- WORK ORDER
Copy, from the material below, each line where "computer" shows up.
BEGIN
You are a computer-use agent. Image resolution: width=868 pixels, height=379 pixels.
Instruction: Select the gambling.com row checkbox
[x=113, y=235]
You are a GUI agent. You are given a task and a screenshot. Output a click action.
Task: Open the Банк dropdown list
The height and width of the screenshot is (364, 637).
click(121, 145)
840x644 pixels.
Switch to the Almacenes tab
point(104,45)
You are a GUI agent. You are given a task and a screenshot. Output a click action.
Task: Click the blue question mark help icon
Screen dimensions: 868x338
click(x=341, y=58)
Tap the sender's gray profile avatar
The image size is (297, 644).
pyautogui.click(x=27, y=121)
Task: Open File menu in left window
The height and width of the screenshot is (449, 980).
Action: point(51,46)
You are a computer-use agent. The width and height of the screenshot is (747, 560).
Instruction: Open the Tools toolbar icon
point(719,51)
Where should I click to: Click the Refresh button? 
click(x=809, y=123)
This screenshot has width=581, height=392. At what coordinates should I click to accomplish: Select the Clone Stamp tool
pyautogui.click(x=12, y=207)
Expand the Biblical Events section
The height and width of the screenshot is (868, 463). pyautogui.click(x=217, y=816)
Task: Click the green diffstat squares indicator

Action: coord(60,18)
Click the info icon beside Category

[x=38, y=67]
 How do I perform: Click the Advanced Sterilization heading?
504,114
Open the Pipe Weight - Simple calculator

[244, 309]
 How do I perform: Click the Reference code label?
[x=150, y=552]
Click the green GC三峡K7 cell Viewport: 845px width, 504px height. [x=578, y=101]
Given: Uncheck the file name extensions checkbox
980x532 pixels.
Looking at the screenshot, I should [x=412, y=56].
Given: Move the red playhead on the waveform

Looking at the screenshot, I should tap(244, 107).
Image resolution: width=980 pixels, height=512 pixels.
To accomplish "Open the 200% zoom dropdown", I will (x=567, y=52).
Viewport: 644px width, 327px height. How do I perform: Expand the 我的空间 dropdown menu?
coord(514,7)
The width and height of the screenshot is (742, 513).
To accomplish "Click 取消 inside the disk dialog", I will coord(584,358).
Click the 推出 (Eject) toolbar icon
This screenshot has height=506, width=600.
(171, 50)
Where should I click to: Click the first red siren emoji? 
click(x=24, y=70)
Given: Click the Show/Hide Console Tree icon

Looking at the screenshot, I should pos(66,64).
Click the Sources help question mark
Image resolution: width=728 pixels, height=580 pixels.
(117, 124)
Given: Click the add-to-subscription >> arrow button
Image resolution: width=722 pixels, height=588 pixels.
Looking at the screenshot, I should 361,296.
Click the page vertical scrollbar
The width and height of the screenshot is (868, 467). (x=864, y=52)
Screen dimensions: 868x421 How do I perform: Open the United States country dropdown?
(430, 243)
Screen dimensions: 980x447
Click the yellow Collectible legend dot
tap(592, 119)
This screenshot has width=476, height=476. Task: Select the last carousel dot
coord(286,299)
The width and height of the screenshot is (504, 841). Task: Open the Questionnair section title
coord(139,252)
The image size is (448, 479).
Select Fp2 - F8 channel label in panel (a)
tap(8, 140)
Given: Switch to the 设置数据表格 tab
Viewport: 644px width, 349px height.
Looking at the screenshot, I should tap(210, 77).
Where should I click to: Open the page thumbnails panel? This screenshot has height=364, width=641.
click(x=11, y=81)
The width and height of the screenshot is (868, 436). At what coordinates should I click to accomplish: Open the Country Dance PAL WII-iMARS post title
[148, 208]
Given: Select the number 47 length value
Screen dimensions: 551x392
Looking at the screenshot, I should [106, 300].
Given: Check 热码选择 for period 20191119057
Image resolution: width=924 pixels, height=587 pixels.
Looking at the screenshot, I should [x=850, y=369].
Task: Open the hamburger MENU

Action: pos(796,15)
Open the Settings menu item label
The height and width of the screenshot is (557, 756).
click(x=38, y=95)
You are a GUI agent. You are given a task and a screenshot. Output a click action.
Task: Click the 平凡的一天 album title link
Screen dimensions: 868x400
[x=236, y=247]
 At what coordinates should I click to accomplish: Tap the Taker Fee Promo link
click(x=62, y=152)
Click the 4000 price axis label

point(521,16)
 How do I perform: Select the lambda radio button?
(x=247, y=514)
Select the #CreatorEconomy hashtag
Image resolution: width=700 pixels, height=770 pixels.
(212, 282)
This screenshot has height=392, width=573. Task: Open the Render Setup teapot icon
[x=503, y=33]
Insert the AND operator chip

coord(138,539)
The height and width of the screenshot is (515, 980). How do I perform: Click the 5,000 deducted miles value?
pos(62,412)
END
- RESULT
You are a computer-use agent. Image resolution: width=868 pixels, height=379 pixels.
You are a computer-use agent. The width and height of the screenshot is (747, 560).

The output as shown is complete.